# ZOSA: Zero-Order Sharpness-Aware Minimization

In this work, we propose ZOSA, a novel zero-order sharpness-aware minimization framework for efficient prompt tuning of large language models in resource-constrained environments. By integrating batched Rademacher perturbations for gradient estimation, adaptive loss-variance scaling for stability, and sharpness-aware mechanisms to target flat minima. Theoretical analysis establishes $O(1/√T)$ convergence under smoothness and bounded variance assumptions, with PAC-Bayesian bounds linking sharpness control to enhanced generalization. Empirical evaluations on synthetic high-dimensional functions and zero-order prompt fine-tuning across GLUE benchmarks validate ZOSA's superiority, showing faster convergence, higher cosine similarity in gradient estimates, and enhanced accuracy/F1 scores compared to adaptive ZO baselines like ZO-AdaMM and evolutionary methods.

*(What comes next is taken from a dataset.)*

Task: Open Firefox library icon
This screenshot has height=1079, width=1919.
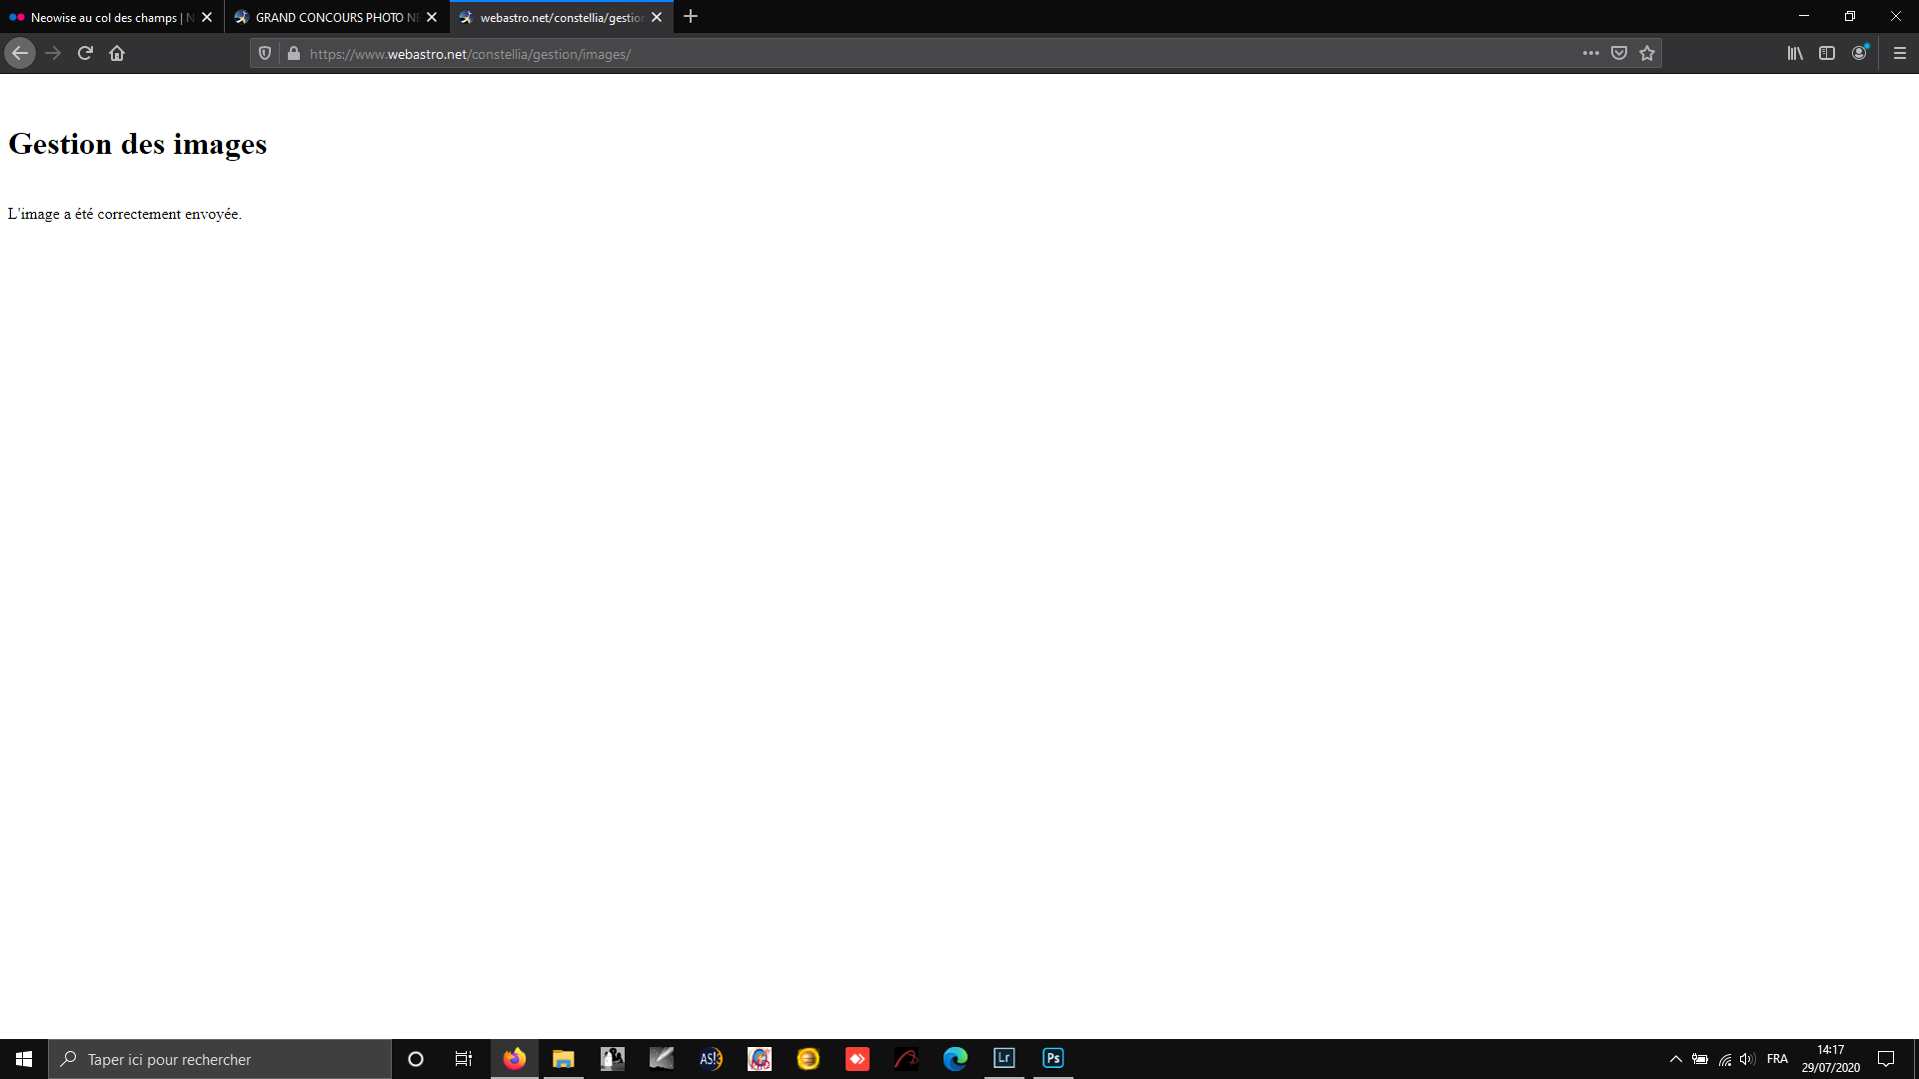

These results underscore ZOSA's robustness in noisy, high-dimensional landscapes, making it a practical solution for zero-order LLM adaptation.

## Installation

```bash
conda env create -f bbt.yaml
```

## Usage

Use `bbt_zosa_zt.py` for Zero-Order Prompt Fine-tuning:

```bash
bash run_zosa.sh
```

We provide example script below for reproducing our experiments. 

```bash
--task_name "sst2" "rte" "snli" "mrpc" "agnews" "yelpp"
--intrinsic_dim 500 200 1000
d=500
task	lr		rho		eps		m
sst2	8e-5	2e-4	1e-4	8
rte		1e-6	0.05	1e-6	4
mrpc	2e-5	0.50	1e-4	8
agnews	5e-6	9e-6	1e-5	8
snli	5e-6	0.25	1e-5	4
yelpp	5e-5	6e-6	1e-4	8
d=1000
task	lr		rho		eps		m
sst2	2e-4	1e-3	1e-3	4
rte		1e-6	0.20	1e-6	8
mrpc	5e-6	0.03	1e-4	4
agnews	5e-6	3e-6	1e-5	8
snli	5e-7	7e-6	1e-5	8
yelpp	4e-5	5e-6	1e-4	8
d=200
task	lr		rho		eps		m
sst2	4e-4	4e-4	1e-4	8
rte		0.10	0.10	1e-5	8
mrpc	2e-5	0.20	1e-4	4
agnews	3e-6	2e-5	1e-5	8
snli	8e-7	7e-6	1e-5	4
yelpp	3e-5	2e-6	1e-4	8

```